Bill et Horni ont recours à des outils tant analogiques que numériques pour créer leur matériau de base – papier, ciseaux, colle, photocopieuse, scanner, iPhones, iPad et Powerbooks, imprimantes grand public, haut-de-gamme ou d’architecte. Leurs croquis, s’ils sont d’abord jetés sur le papier, se retrouvent bientôt au format .jpeg, et les deux artistes se les renvoient comme des balles de ping-pong jusqu’à ce que « cela soit ou réussi, ou trop ennuyeux».1 Cette répétition joue un rôle capital dans le processus, tout comme l’emploi d’un matériel de base rudimentaire. Le recours aux outils numériques est lui-même limité aux fonctions les plus simples, de type copier / coller / dupliquer / changer d’échelle, de la même façon que les formats utilisés se restreignent aux standards de base - A4 pour le papier, ou le cadre d’un écran d’iPad.
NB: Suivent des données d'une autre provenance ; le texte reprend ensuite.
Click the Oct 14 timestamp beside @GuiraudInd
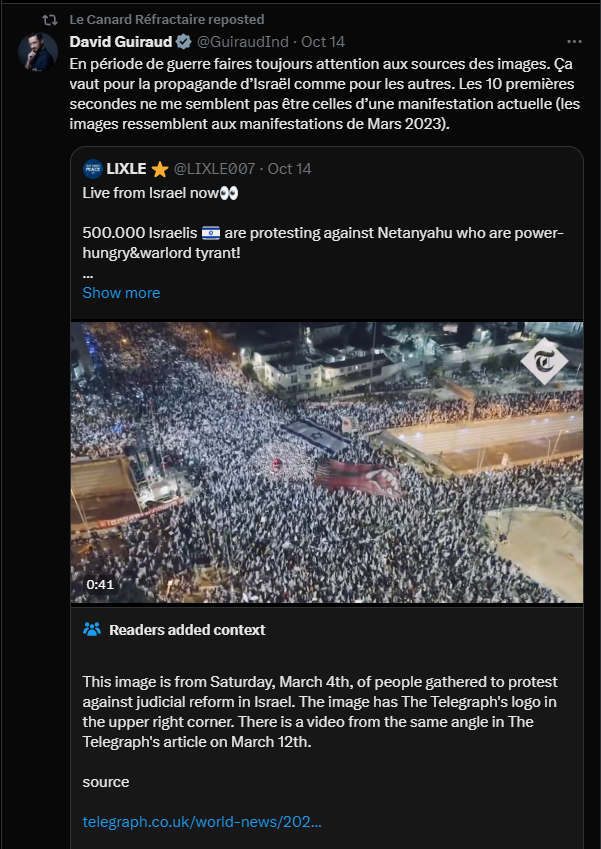 323,42
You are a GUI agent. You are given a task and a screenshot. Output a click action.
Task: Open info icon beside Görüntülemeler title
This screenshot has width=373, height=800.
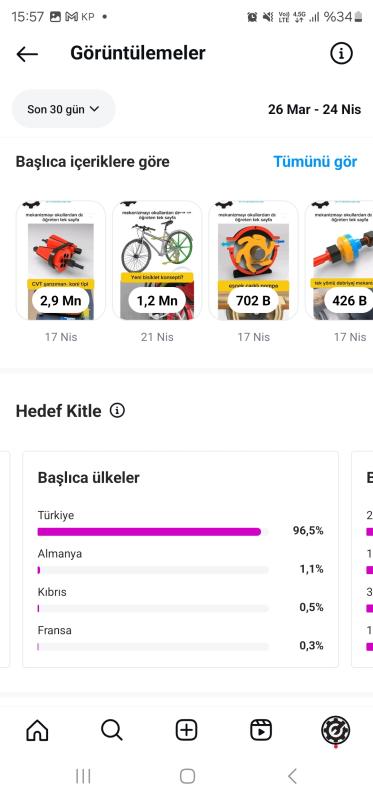[341, 53]
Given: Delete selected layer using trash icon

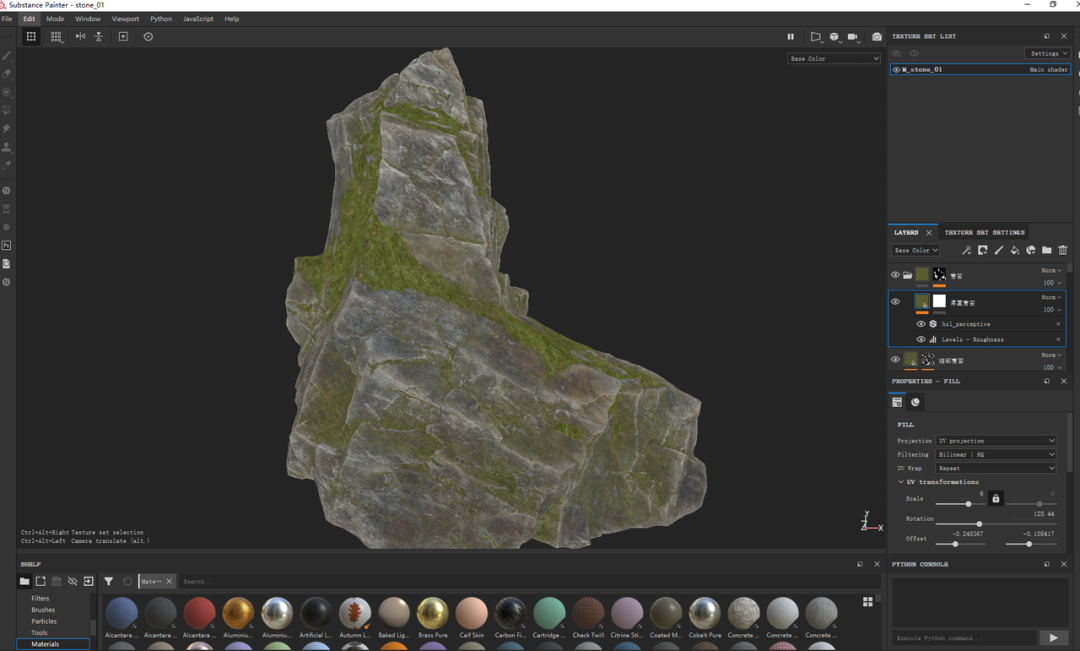Looking at the screenshot, I should 1063,250.

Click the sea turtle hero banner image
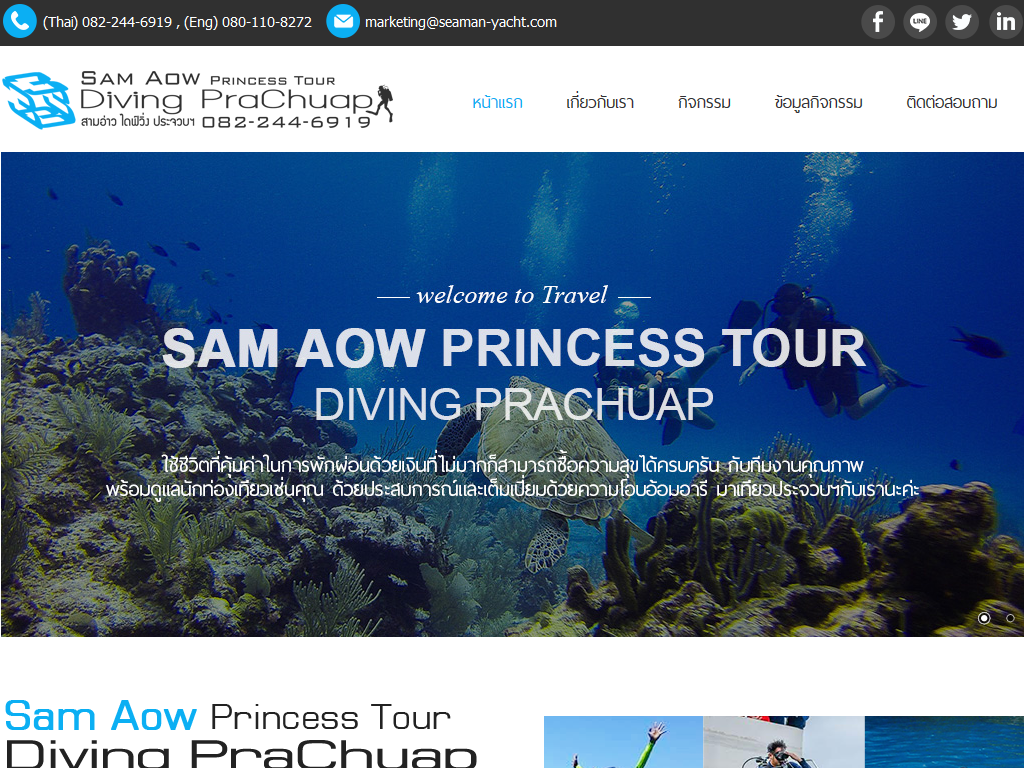tap(512, 394)
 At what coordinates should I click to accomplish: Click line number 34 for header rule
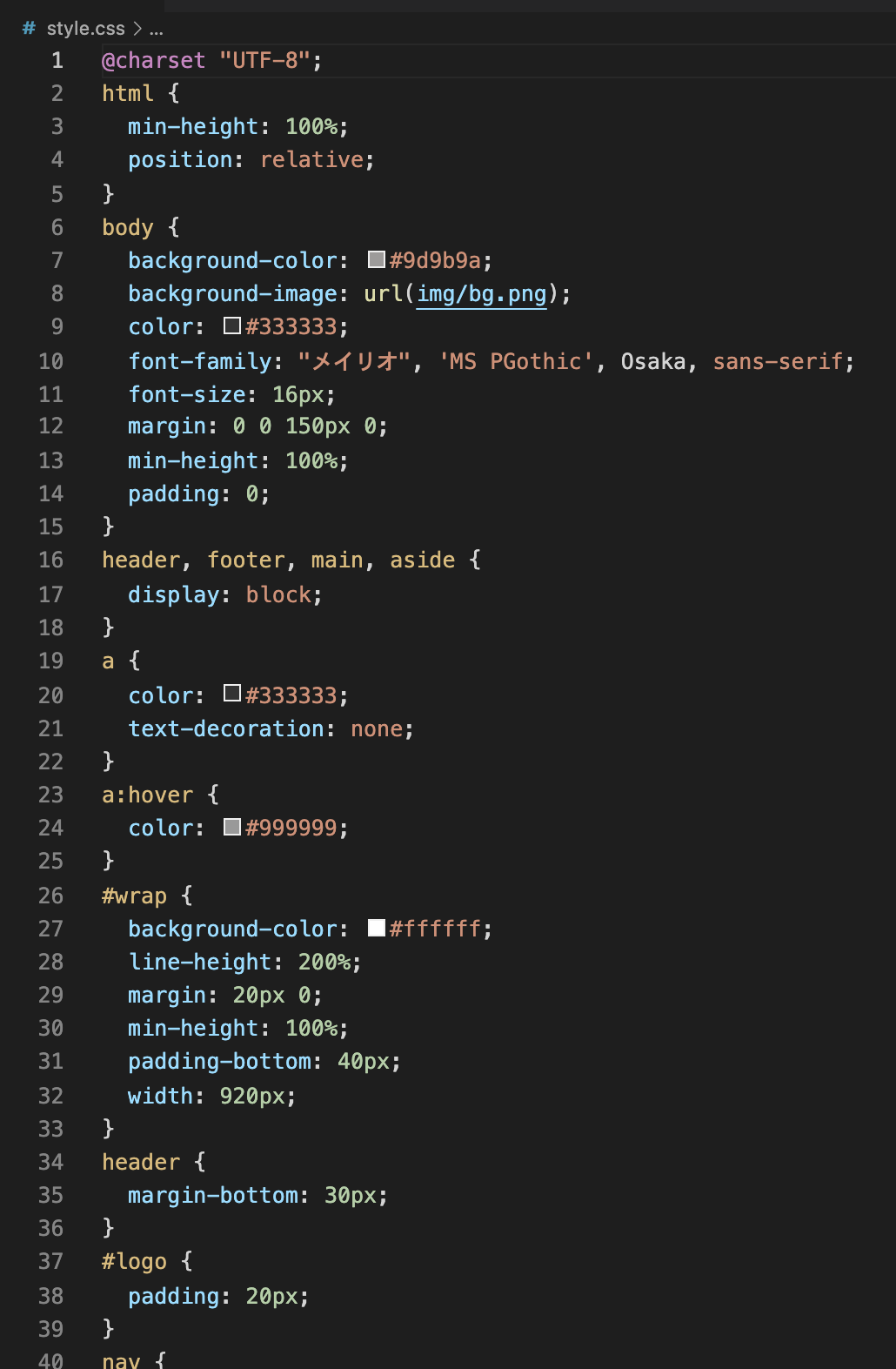[51, 1162]
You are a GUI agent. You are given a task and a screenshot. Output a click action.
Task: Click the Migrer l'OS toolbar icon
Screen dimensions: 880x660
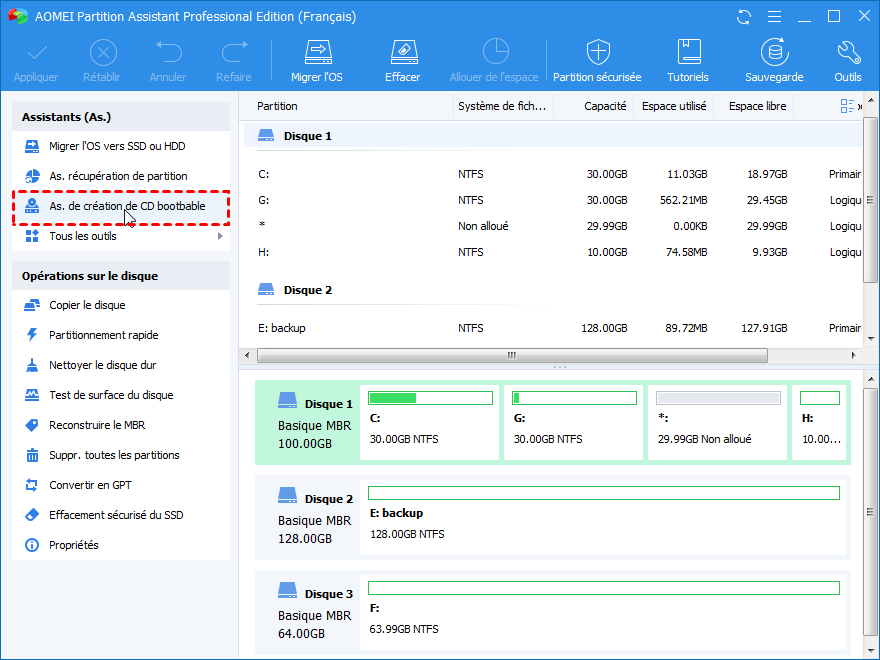317,53
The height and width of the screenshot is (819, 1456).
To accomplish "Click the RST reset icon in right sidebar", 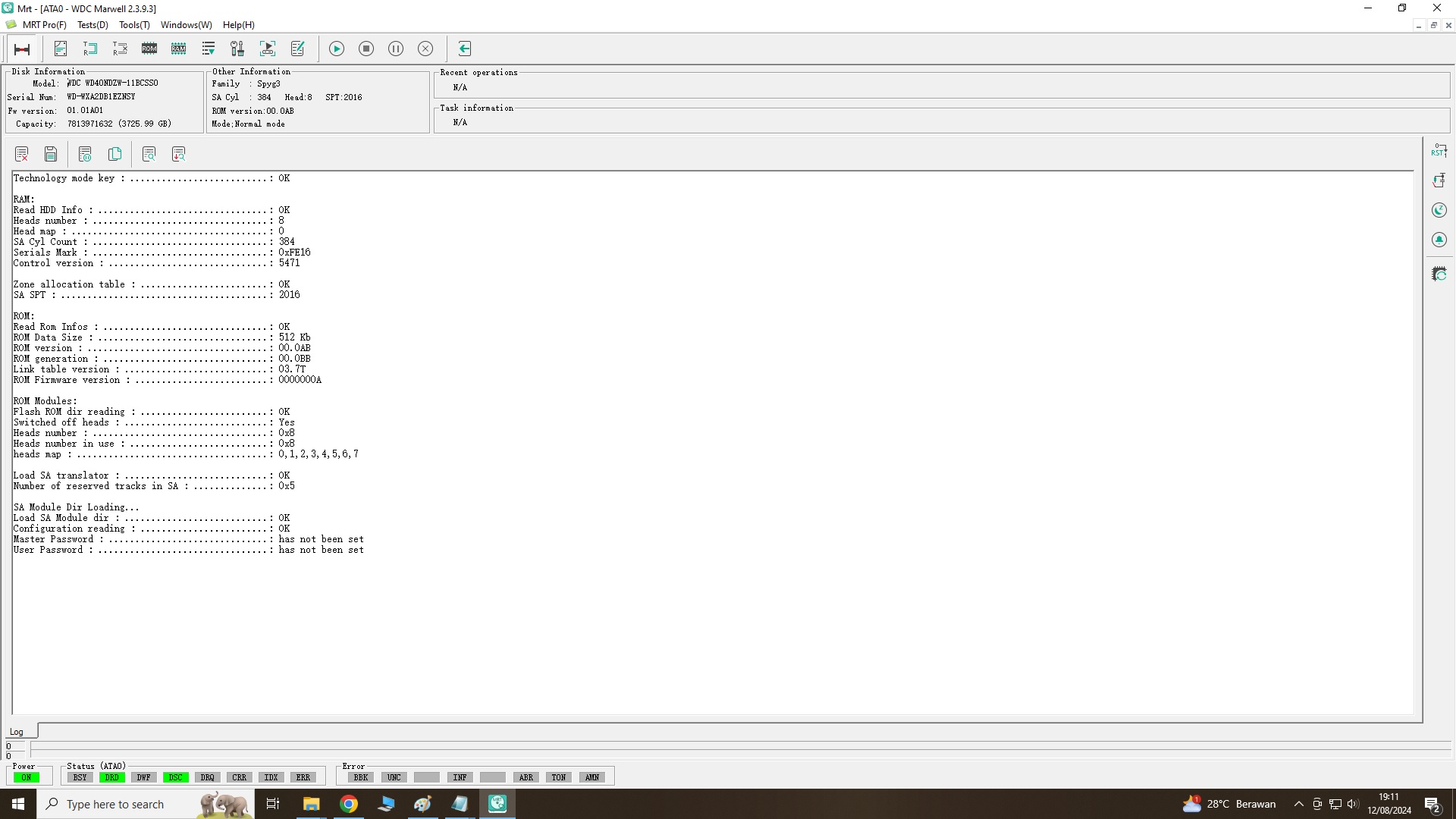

S’affranchissant de la formule consciencieuse création / documentation / distribution en vigueur dans le monde de l’art, les artistes abordent plutôt leur propre processus sous l’angle de la vente par correspondance. Renversant la logique même de la notion de catalogue d’exposition, Bill et Horni le font passer avant l’œuvre d’art, du moins chronologiquement. L’impression du catalogue précède la production des pièces destinées aux cimaises de la galerie ou du musée. Les artistes insistent sur le fait que « les livres sont des genres de catalogues au sein desquels nous choisissons notre prochaine peinture.»2

Le prochain ouvrage des artistes et le plus imposant à ce jour, Gemälde 2013 - 2017 – les années déterminant à la fois le cadre chronologique des sources utilisées et la période durant laquelle les peintures doivent être réalisées –, sert de base à leur première exposition à la Galerie Allen, ainsi qu’à celles qui suivront. Tout comme la création des matériaux de base et la publication antérieure du catalogue, le processus de sélection et d’exécution d’une peinture requiert un protocole d’actions et de réactions, où chaque effort est basé sur le précédent. Les artistes agrandissent la vignette du catalogue aux dimensions d’un tableau monumental. Comme s’ils se passaient à eux-mêmes commande d’une reproduction fidèle de leur œuvre à très grande échelle, les artistes optimisent leur propre travail, recourant à des outils professionnels tels que des rouleaux, des pochoirs et du matériel de sérigraphie, se conformant strictement à l’exécution des plans imposés par le volume relié. Selon le curateur Gianni Jetzer, « le fait que les images sources n’aient pas été créées pour être agrandies [fait que] les œuvres oscillent entre la chose réelle et sa représentation ... donnant ainsi des ‘peintures’ d’une beauté irritante.»3

Le travail de Linus Bill + Adrien Horni, nés en 1982 en Suisse, a fait l’objet d’expositions personnelles à la Nathalie Karg Gallery, NY, USA, à la MJ Galerie Geneva, à l’Istituto Svizzero, Milano, Italie et au Swiss Institute, New York, USA (avec Aubry/Broquard). Ils ont participé à des expositions collectives à la Kunsthaus Langenthal, Suisse, à la Villa Bernasconi, Suisse, à l’Helmhaus, Zürich, Suisse et à la Kunsthalle Bern, Bern, Suisse. Ils ont reçu le Swiss Art Award 2013. Leurs oeuvres sont présentes dans les collections publiques de la Ville de Bienne et de la Ville de Zürich, ainai que dans plusieurs importantes collections privées.


1-2. Extraits d’une conversation avec les artistes.
3. Gianni Jetzer, Painting and Jugs, Swiss Institute, New York, 2012.
4. Extrait d’une conversation avec les artistes.